"""
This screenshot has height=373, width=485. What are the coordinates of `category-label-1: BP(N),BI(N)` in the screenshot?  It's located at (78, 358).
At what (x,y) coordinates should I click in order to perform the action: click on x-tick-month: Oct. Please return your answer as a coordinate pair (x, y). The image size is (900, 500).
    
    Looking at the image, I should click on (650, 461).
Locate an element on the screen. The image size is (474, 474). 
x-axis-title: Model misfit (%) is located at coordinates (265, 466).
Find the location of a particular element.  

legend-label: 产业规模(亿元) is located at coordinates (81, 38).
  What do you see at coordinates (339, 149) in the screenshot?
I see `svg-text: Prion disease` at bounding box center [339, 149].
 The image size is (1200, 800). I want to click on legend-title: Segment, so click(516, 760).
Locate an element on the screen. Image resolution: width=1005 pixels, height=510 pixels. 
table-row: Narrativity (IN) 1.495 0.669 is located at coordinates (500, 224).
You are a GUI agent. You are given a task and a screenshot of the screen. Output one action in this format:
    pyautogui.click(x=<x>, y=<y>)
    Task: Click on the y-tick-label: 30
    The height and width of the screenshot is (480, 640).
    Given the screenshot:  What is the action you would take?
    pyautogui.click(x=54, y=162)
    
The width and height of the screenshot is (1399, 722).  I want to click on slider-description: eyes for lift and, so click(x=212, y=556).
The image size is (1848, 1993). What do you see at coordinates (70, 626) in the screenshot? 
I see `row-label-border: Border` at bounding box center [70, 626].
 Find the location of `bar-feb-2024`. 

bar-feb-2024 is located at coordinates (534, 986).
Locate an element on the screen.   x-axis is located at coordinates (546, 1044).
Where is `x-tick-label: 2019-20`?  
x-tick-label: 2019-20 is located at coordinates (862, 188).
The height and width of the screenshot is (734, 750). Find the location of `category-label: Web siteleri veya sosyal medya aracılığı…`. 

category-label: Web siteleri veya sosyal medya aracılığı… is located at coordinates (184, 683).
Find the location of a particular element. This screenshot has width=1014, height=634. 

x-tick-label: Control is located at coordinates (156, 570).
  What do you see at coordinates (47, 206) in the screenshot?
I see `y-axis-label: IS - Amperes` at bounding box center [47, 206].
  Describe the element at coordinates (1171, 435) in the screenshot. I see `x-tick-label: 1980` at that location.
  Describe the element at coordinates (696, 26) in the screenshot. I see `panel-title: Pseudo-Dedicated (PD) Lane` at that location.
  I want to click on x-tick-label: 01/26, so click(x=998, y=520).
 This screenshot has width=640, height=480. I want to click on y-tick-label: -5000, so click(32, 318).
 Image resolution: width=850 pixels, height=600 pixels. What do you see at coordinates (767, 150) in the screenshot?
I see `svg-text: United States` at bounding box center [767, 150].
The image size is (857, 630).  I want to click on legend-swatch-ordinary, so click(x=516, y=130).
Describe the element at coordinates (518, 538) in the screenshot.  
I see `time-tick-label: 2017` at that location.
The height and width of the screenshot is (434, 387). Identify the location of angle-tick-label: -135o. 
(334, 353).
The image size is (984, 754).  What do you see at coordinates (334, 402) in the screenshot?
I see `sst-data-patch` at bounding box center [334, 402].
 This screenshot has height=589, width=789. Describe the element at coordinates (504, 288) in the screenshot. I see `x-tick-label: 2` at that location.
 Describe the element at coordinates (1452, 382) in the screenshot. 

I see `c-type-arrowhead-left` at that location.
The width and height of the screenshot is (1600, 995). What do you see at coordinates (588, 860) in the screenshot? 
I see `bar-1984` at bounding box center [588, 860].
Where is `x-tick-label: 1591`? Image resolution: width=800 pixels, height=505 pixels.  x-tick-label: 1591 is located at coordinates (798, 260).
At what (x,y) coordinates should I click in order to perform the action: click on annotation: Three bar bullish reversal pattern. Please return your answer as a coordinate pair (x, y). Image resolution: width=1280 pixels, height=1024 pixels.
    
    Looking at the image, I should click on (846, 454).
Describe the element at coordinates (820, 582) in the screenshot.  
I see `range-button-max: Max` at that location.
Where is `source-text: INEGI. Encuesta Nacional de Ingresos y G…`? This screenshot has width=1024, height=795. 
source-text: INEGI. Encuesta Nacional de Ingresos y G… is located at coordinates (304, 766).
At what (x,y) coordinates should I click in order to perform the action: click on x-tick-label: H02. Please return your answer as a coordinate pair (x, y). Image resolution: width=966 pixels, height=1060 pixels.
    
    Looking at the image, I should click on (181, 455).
"""
● **Your assignment**
Reproduce all of the data above line for line, with no changes.

● **Task response**
This screenshot has height=373, width=485. What are the coordinates of `category-label-1: BP(N),BI(N)` in the screenshot?  It's located at (78, 358).
At what (x,y) coordinates should I click in order to perform the action: click on x-tick-month: Oct. Please return your answer as a coordinate pair (x, y). The image size is (900, 500).
    
    Looking at the image, I should click on (650, 461).
Locate an element on the screen. The image size is (474, 474). 
x-axis-title: Model misfit (%) is located at coordinates (265, 466).
Find the location of a particular element.  

legend-label: 产业规模(亿元) is located at coordinates (81, 38).
  What do you see at coordinates (339, 149) in the screenshot?
I see `svg-text: Prion disease` at bounding box center [339, 149].
 The image size is (1200, 800). I want to click on legend-title: Segment, so click(516, 760).
Locate an element on the screen. Image resolution: width=1005 pixels, height=510 pixels. 
table-row: Narrativity (IN) 1.495 0.669 is located at coordinates (500, 224).
You are a GUI agent. You are given a task and a screenshot of the screen. Output one action in this format:
    pyautogui.click(x=<x>, y=<y>)
    Task: Click on the y-tick-label: 30
    The height and width of the screenshot is (480, 640).
    Given the screenshot:  What is the action you would take?
    pyautogui.click(x=54, y=162)
    
The width and height of the screenshot is (1399, 722).  I want to click on slider-description: eyes for lift and, so click(x=212, y=556).
The image size is (1848, 1993). What do you see at coordinates (70, 626) in the screenshot? 
I see `row-label-border: Border` at bounding box center [70, 626].
 Find the location of `bar-feb-2024`. 

bar-feb-2024 is located at coordinates (534, 986).
Locate an element on the screen.   x-axis is located at coordinates (546, 1044).
Where is `x-tick-label: 2019-20`?  
x-tick-label: 2019-20 is located at coordinates (862, 188).
The height and width of the screenshot is (734, 750). Find the location of `category-label: Web siteleri veya sosyal medya aracılığı…`. 

category-label: Web siteleri veya sosyal medya aracılığı… is located at coordinates (184, 683).
Find the location of a particular element. This screenshot has width=1014, height=634. 

x-tick-label: Control is located at coordinates (156, 570).
  What do you see at coordinates (47, 206) in the screenshot?
I see `y-axis-label: IS - Amperes` at bounding box center [47, 206].
  Describe the element at coordinates (1171, 435) in the screenshot. I see `x-tick-label: 1980` at that location.
  Describe the element at coordinates (696, 26) in the screenshot. I see `panel-title: Pseudo-Dedicated (PD) Lane` at that location.
  I want to click on x-tick-label: 01/26, so click(x=998, y=520).
 This screenshot has width=640, height=480. I want to click on y-tick-label: -5000, so click(32, 318).
 Image resolution: width=850 pixels, height=600 pixels. What do you see at coordinates (767, 150) in the screenshot?
I see `svg-text: United States` at bounding box center [767, 150].
The image size is (857, 630).  I want to click on legend-swatch-ordinary, so click(x=516, y=130).
Describe the element at coordinates (518, 538) in the screenshot.  
I see `time-tick-label: 2017` at that location.
The height and width of the screenshot is (434, 387). Identify the location of angle-tick-label: -135o. 
(334, 353).
The image size is (984, 754).  What do you see at coordinates (334, 402) in the screenshot?
I see `sst-data-patch` at bounding box center [334, 402].
 This screenshot has height=589, width=789. Describe the element at coordinates (504, 288) in the screenshot. I see `x-tick-label: 2` at that location.
 Describe the element at coordinates (1452, 382) in the screenshot. 

I see `c-type-arrowhead-left` at that location.
The width and height of the screenshot is (1600, 995). What do you see at coordinates (588, 860) in the screenshot? 
I see `bar-1984` at bounding box center [588, 860].
Where is `x-tick-label: 1591`? Image resolution: width=800 pixels, height=505 pixels.  x-tick-label: 1591 is located at coordinates (798, 260).
At what (x,y) coordinates should I click in order to perform the action: click on annotation: Three bar bullish reversal pattern. Please return your answer as a coordinate pair (x, y). Image resolution: width=1280 pixels, height=1024 pixels.
    
    Looking at the image, I should click on (846, 454).
Describe the element at coordinates (820, 582) in the screenshot.  
I see `range-button-max: Max` at that location.
Where is `source-text: INEGI. Encuesta Nacional de Ingresos y G…`? This screenshot has width=1024, height=795. 
source-text: INEGI. Encuesta Nacional de Ingresos y G… is located at coordinates (304, 766).
At what (x,y) coordinates should I click in order to perform the action: click on x-tick-label: H02. Please return your answer as a coordinate pair (x, y). Image resolution: width=966 pixels, height=1060 pixels.
    
    Looking at the image, I should click on (181, 455).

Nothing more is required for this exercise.